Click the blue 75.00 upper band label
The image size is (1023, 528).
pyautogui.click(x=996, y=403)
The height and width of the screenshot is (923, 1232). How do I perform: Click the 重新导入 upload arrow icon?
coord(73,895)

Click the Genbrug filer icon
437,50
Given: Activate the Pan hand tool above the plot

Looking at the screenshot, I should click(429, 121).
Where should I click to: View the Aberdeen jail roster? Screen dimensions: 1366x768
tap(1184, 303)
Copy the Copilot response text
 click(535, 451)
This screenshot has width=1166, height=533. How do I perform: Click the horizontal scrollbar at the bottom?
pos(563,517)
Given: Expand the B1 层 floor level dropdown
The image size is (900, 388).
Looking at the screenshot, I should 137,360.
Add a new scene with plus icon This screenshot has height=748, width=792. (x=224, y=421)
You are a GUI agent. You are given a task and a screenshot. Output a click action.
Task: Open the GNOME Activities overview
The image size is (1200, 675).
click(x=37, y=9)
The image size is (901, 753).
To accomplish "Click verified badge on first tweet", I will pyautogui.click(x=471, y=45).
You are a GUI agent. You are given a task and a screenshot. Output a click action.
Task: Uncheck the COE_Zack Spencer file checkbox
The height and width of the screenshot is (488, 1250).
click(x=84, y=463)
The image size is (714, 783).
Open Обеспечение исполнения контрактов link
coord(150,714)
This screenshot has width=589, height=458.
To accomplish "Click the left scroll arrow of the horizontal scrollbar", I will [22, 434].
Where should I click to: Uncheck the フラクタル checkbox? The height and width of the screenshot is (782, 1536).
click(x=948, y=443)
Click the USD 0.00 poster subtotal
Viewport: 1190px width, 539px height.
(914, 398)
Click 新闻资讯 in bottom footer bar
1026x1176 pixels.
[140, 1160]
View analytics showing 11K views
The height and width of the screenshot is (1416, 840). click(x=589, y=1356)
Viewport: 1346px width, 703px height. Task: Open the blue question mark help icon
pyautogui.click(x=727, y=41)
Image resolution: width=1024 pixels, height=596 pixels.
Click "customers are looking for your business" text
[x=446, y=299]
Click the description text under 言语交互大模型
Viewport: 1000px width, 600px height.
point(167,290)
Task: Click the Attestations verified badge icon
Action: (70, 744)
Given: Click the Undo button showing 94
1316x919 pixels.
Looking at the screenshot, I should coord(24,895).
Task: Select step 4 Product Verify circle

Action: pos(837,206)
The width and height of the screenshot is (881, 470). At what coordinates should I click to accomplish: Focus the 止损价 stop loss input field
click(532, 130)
━━━━━━━━
**EXERCISE DIRECTIONS**
In the records above, how many lines contain the word "will"? Give the number alone.

**REPLY**
2